As in the case of many other IT Solutions, QA has a significant role in Big Data applications as well. Testing of Big Data is more about verification of ETL processes, rather than testing individual features of an application. When it comes to testing of an enterprise Big Data system, a few primary challenges needs to be addressed.
As we all know data comes from different sources, it needs live integration to make all this data useful. This is possible by an end to end testing of data sources to make sure that data is clean. Check if data sampling, data techniques are correct and also check other issues. A thoroughly tested application only would facilitate live deployment.
The tester working on Big Data systems needs to investigate deep into unstructured or semi-structured data with changing schemas as the systems cannot be tested with "sampling" as in Data Warehousing applications. Big Data applications come with massive data sets for testing through the R&D approach. This testing approach demands a unique set of skills from the tester.
The testing of Big Data systems requires the testers to verify large volumes of data from various sources by using a clustering method. The data needs to be processed systematically, real-time or in batches. Quality check of data becomes essential to check for accuracy, duplication, validity, consistency, etc. Based on the different areas of testing, we can categorize enterprise applications into three buckets:
The first bucket involves extracting the right data from right sources. This extracted data is pushed as an input into the Big Data system and is followed by source data to make sure it matches with the new system. Once it matches with the new system, it is pushed to a specified location.
In the second bucket, the tester verifies the business logic at every node and checks it again at multiple nodes. Same steps are repeated multiple times at all nodes to make sure data segregation and aggregation rules are correctly applied so that the key values are generated accurately.

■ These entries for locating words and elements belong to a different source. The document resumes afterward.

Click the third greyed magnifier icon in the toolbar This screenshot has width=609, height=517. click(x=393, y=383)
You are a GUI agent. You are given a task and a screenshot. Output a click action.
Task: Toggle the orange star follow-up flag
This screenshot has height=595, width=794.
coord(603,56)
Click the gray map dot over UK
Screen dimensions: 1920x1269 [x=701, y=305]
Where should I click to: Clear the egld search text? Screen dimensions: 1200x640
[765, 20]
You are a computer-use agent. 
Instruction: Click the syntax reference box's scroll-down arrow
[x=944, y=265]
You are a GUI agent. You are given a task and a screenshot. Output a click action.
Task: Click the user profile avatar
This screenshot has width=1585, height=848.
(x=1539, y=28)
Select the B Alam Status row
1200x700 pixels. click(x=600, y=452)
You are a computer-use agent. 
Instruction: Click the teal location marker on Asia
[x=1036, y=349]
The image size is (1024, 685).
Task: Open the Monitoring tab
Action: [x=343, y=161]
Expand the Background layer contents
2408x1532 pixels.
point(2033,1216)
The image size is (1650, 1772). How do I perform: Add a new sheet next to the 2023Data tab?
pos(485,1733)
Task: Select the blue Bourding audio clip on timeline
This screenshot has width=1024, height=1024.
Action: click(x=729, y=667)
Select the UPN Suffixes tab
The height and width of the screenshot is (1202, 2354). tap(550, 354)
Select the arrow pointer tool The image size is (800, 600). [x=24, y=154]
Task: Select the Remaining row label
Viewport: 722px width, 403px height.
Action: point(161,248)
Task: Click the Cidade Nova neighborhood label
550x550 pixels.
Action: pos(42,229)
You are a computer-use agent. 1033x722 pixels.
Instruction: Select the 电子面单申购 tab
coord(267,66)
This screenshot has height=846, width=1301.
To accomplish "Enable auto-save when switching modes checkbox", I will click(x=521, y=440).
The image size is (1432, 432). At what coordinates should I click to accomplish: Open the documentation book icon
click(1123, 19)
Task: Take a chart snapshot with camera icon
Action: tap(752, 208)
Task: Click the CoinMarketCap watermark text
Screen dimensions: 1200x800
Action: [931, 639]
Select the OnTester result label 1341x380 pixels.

In the final bucket, the output data files are created and then moved to the necessary system or Data Warehouse. The tester then checks for the data integrity to make sure data is loaded successfully into the target system and also checks for data corruption if any.
From all the discussions so far, it is clearly evident that Big Data systems hold significant promise in today's business environment. To appreciate or to unlock its full potential testers have to employ the right strategies improve test quality and identify bugs at early stages. The right strategies include testing the datasets using the various tools, techniques, and frameworks. Testing during various data processing stages like data creation, storage, retrieval, and analysis that demands different volumes and varieties in testing skills such as database skills, automation skills on a rapid note. It's a tedious effort, but on systematic & successful execution the results pay relatively large dividends.